In diesem Zusammenhang ist eine Übersicht über die Verurteilungen der Sondergerichte Köln für die Jahre 1942 und 1943 interessant. Sie zeigt, dass die Zahl der vom Sondergericht verhängten Jugendgefängnisstrafen von 9 (1942) auf 24 (1943) hochgeschnellt ist. Während Jugendarrest nicht verhängt wurde, sprach das Sondergericht 1942 ein Todesurteil und 2 Zuchthausstrafen aus. Mit Arbeitsvertragsbrüchen und "Sittlichkeitsdelikten" war das Sondergericht nicht befasst; verhandelt wurden dagegen 19 Eigentumsdelikte (1942: 2; 1943: 14) und volksschädl. VerOrtg. 13 (1942: 5; 1943: 8)

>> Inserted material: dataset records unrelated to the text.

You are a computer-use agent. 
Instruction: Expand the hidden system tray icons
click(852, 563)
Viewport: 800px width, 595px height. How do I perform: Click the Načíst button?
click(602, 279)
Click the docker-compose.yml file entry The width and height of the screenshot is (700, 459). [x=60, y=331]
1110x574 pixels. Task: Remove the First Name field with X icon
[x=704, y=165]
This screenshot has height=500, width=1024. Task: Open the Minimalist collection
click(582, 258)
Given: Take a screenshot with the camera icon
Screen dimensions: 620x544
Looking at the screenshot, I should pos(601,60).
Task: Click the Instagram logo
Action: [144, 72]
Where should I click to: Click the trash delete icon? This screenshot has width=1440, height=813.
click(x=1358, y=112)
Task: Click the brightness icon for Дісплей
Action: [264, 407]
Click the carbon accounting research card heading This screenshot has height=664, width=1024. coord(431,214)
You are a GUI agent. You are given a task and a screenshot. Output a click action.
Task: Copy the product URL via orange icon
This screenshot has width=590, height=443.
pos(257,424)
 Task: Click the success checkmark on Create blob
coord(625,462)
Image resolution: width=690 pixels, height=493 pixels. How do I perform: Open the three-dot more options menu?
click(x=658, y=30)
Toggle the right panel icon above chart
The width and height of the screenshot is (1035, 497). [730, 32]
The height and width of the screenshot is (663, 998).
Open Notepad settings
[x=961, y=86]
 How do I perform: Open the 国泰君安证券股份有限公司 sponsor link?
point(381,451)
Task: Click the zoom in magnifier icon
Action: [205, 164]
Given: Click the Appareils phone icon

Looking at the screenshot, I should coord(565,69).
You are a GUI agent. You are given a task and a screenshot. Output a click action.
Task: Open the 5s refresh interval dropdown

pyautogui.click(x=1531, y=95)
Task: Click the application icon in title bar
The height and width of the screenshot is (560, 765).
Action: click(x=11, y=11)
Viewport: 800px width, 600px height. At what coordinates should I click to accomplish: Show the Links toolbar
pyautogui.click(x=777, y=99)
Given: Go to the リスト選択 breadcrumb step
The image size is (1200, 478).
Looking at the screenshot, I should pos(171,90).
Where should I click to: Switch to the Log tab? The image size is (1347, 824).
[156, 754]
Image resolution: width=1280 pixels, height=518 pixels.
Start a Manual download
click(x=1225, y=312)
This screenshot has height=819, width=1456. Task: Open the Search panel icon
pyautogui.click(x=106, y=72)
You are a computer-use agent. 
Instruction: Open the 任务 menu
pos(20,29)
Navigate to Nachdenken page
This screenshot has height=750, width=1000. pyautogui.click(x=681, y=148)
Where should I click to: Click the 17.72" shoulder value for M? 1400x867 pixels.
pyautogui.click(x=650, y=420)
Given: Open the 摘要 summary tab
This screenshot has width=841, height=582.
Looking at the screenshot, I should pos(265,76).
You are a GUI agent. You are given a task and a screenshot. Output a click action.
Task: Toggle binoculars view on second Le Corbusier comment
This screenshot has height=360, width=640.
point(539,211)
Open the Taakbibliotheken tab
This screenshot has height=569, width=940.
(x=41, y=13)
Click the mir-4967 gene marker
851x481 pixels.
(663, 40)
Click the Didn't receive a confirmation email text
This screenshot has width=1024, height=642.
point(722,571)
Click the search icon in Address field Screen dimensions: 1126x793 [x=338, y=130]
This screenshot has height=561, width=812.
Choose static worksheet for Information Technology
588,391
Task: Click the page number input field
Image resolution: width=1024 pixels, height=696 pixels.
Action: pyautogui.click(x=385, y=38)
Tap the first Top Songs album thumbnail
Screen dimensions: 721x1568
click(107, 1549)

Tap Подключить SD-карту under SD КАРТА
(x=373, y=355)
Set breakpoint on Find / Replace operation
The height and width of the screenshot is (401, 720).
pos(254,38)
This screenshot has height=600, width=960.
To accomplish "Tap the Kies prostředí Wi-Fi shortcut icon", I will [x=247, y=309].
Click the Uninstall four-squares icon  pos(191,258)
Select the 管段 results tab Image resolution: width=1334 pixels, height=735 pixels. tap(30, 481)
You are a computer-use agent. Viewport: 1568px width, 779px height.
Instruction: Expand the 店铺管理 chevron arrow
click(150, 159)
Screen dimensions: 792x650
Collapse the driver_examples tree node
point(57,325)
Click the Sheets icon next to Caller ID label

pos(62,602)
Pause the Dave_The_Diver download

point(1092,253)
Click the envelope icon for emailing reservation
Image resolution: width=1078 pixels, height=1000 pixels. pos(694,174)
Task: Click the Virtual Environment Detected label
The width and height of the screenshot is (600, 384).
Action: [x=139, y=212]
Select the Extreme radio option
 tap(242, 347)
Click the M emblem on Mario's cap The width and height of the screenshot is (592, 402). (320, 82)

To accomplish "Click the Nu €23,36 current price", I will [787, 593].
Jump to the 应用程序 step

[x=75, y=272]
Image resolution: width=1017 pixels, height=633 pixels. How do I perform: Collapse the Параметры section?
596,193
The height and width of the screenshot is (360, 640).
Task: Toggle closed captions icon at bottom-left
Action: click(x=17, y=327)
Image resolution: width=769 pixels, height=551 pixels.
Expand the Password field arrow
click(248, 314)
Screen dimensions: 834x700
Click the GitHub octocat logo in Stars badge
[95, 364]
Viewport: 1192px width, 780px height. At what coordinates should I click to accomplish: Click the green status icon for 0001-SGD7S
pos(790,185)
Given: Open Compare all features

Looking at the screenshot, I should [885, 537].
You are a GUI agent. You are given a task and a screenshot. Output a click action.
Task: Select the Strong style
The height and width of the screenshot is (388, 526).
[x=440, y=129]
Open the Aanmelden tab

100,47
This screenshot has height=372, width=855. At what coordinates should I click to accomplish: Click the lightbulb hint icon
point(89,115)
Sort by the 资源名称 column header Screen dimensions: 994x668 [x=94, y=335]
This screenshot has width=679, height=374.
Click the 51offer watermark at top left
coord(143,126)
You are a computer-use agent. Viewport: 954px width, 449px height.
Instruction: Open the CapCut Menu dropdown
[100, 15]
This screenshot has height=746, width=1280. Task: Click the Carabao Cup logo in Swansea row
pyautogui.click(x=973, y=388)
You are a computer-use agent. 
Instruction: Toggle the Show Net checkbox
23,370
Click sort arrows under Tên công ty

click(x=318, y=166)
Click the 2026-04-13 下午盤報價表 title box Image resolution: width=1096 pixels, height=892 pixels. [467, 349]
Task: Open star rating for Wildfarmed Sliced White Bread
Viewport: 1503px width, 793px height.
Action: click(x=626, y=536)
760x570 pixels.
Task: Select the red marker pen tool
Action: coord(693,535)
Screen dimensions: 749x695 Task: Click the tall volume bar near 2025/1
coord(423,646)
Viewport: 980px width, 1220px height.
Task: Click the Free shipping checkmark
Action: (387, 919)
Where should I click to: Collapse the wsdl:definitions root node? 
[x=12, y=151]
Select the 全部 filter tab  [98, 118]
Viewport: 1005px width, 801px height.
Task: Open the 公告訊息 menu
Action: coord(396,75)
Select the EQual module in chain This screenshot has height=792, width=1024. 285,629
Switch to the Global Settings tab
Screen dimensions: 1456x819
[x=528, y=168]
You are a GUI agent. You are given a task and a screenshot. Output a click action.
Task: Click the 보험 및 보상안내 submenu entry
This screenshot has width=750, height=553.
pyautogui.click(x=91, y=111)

In der ganz überwiegenden Mehrheit der Statistiken und Denkschriften zur Jugendkriminalität finden die politischen Jugendstraftaten anders als etwa noch 1941 keine Erwähnung mehr. Bei erheblich gesteigerter Kriminalitätsrate und beträchtlich erhöhtem Oppositionspotential könnte es als "Hochverrat" gewertet werden, dergleichen Tendenzen zu veröffentlichen. Dies könnte auch ein Grund dafür sein, dass das Kölner Jugendgericht die Bedeutung des "Cliquenwesens" in einem Bericht an das Reichsjustizministerium als zweitrangig bewertet.